(Beginning of EXTRACT PROVIDED)

You will either really like this doc, or you will be cursing me for wasting 2 hours of your life. Oh well. I'm just sad that he didn't make it to Oklahoma City.
Dinosaur 13 (2014)
A thriller about bones
This is a very interesting documentary, although watching it will certainly make you mad at the legal system in the United States. It's bizarre how stupid it is capable of being. Like The Cover and Man On Wire, this doc comes clad in the garb of a thriller. And a heck of a good one at that. Recommended viewing.
Merchants of Doubt (2014)
Merchants of Doubt is a worthwhile, though depressing film.
Kenner tells us that big oil is using the same tactics – and often the same personnel – as big tobacco: set up any number of supposedly independent thinktanks, get plausible professionals on the (mouthwatering) payroll, and just sow the seeds of doubt. You undermine conviction, filibuster government action, fog public opinion, get brazen blowhards to shout loudly on Fox News. And the people best at this are the ageing, neocon attack dogs, veterans of the tobacco wars, who in the evening of their lives find a thrilling new purpose in climate change doubt-production.
Why We Laugh: Black Comedians on Black Comedy (2009)
Black comedians and their lives
The film is based on the book Black Comedians on Black Comedy: "How African-Americans Taught Us to Laugh", by Darryl J. Littleton. Quincy Newell, Executive Vice-President of Codeblack Entertainment, was the producer and co-writer (with John Long) on the project. An official selection of the 2009 Sundance Film Festival.
It is a very important film, showing us the lives and minds of black comedians and how the see and interpret the world.

(End of EXTRACT PROVIDED)
(Beginning of AVAILABLE DATA)

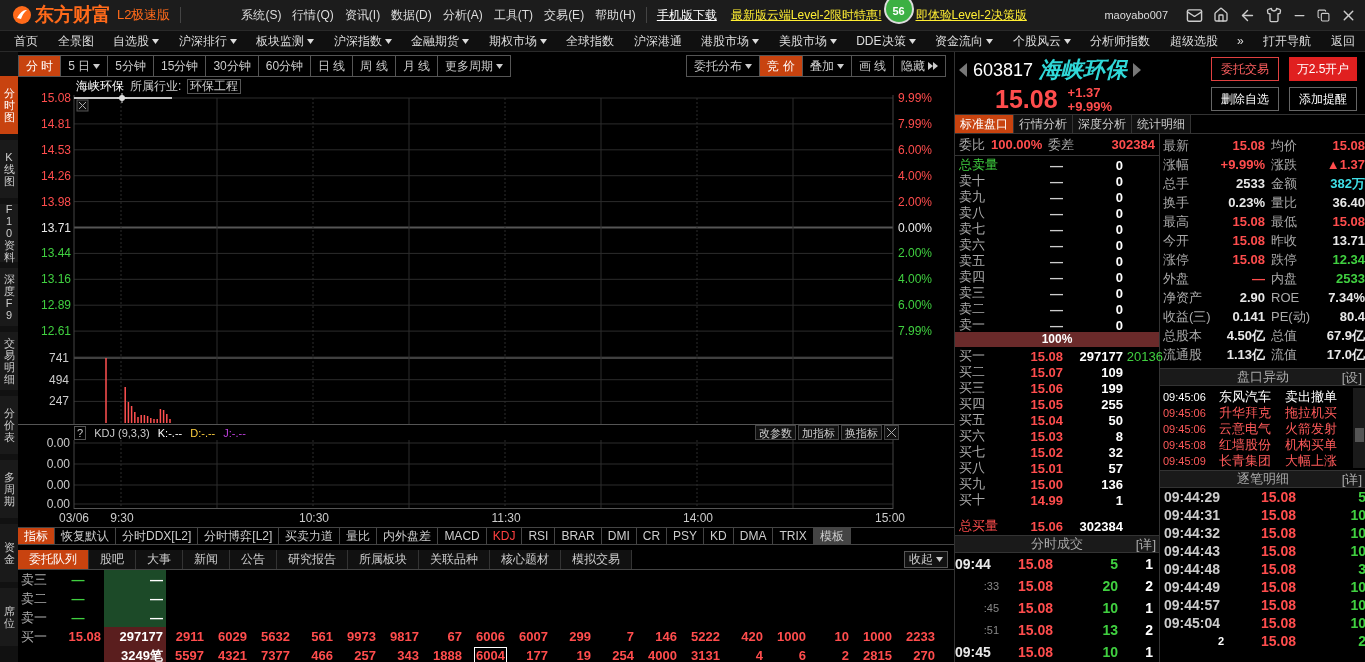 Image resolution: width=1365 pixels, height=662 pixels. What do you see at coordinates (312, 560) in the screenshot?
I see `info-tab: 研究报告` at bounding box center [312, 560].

(End of AVAILABLE DATA)

> TASK STATEMENT:
Answer these from the documentary reviews:
(a) Which two other documentaries does the review of Dinosaur 13 liken it to?
(b) According to the review of Merchants of Doubt, whose tactics is big oil said to be using?
(c) On which book is Why We Laugh: Black Comedians on Black Comedy based, and who wrote it?

> ANSWER TO THE EXERCISE:
(a) The Cover and Man On Wire.
(b) Big tobacco's.
(c) Black Comedians on Black Comedy: "How African-Americans Taught Us to Laugh", by Darryl J. Littleton.